CONCLUSION: Presence of cellular immunity in pwMS on B-cell depleting therapies is reassuring, as at least partial protection from more severe COVID-19 outcomes can be expected.

Introduction

Several studies have indicated an association between B-cell depleting disease modifying therapy (DMTs) and higher probability of a more serious clinical course of COVID-19 (M.P. Sormani et al., 2021; Stastna et al., 2021). Furthermore, more and more data suggest an attenuated humoral response after SARS-COV-2 infection and after COVID-19 vaccination in people with MS (pwMS) who are using ocrelizumab (Habek et al., 2021; Achiron et al., 2021). In light of these data, it is of paramount importance to know how B-cell depleting agents affect the development of humoral and cellular immunity after the infection, and whether there is an impact on the vaccine response in different populations of pwMS.

The present study aims to determine the development of anti-SARS-Cov2 antibodies and development of T-cell mediated immunity in convalescent or/and vaccinated COVID-19 pwMS depending on the DMTs they use and in comparison to healthy controls (HC).

Objectives

The primary objective was to investigate the differences in presence of humoral and cellular immunity in:

convalescent COVID-19 pwMS treated with ocrelizumab compared to treatment naïve pwMS or pwMS on 1st line therapies (TN/1st pwMS) and HC.

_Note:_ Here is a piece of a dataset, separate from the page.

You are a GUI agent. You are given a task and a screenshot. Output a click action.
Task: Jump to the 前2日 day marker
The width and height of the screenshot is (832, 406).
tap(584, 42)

vaccinated COVID-19 pwMS treated with ocrelizumab compared to treatment naïve pwMS or pwMS on 1st line therapies (TN/1st pwMS) and HC.

convalscent and vaccinated COVID-19 pwMS treated with ocrelizumab compared to HC.

The secondary objectives were to investigate the differences in the titers of SARS-CoV-2 IgG antibodies and absolute values of CD4 and CD8 cells expressing INFγ, TNFα, and IL2 in same groups as above. Finally, differences in humoral and cellular immunity were investigated between convalescent, vaccinated, and convalescent+vaccinated pwMS on ocrelizumab.

Materials and methods

Participants

This single-center, case-control study was performed at University Hospital Center, Zagreb, Croatia, and was approved by the Ethics Committee of the University Hospital Center Zagreb. All pwMS, who came on their regular follow-up visit between July 15th and Aug 15th 2021, were invited to participate in the study. Inclusion criteria included: 1) recovery from COVID-19 and/or full vaccination against COVID-19 in the period of 12 months before blood sampling, 2) treatment naïve pwMS or pwMS on first line DMTs—interferons, glatiramer acetate, teriflunomide or dimethyl fumarate—or pwMS on ocrelizumab. Exclusion criteria were: 1) all other DMTs except the aforementioned, 2) any other off-label MS therapy, 3) pwMS who were non-compliant to DMTs. Age and sex matched convalescent or vaccinated healthy controls (HC) were enrolled as well.

Humoral immunity

Testing for humoral immunity was performed in the Clinical Institute for Laboratory Diagnostics, University Hospital Center Zagreb, Zagreb, Croatia, using Elecsys® Anti-SARSCoV-2 S assay (Roche Diagnostics Int, Rotkreuz, Switzerland). The assay was performed per the manufacturer's instructions, using Cobas e 801 analytical unit for immunoassay tests (F. Hoffmann-La Roche Ltd.). (https://diagnostics.roche.com/global/en/products/params/elecsys-anti-sars-cov-2.html) Antibody titer ≥0.8 U/mL was considered positive, as recommended by the manufacturer.

Cellular immunity

Virus reactive cytokine producing T cells were enumerated using the human SARS-CoV-2 T Cell Analysis Kit (PBMC, Miltenyi Biotech) following manufacturer protocol, with some modifications.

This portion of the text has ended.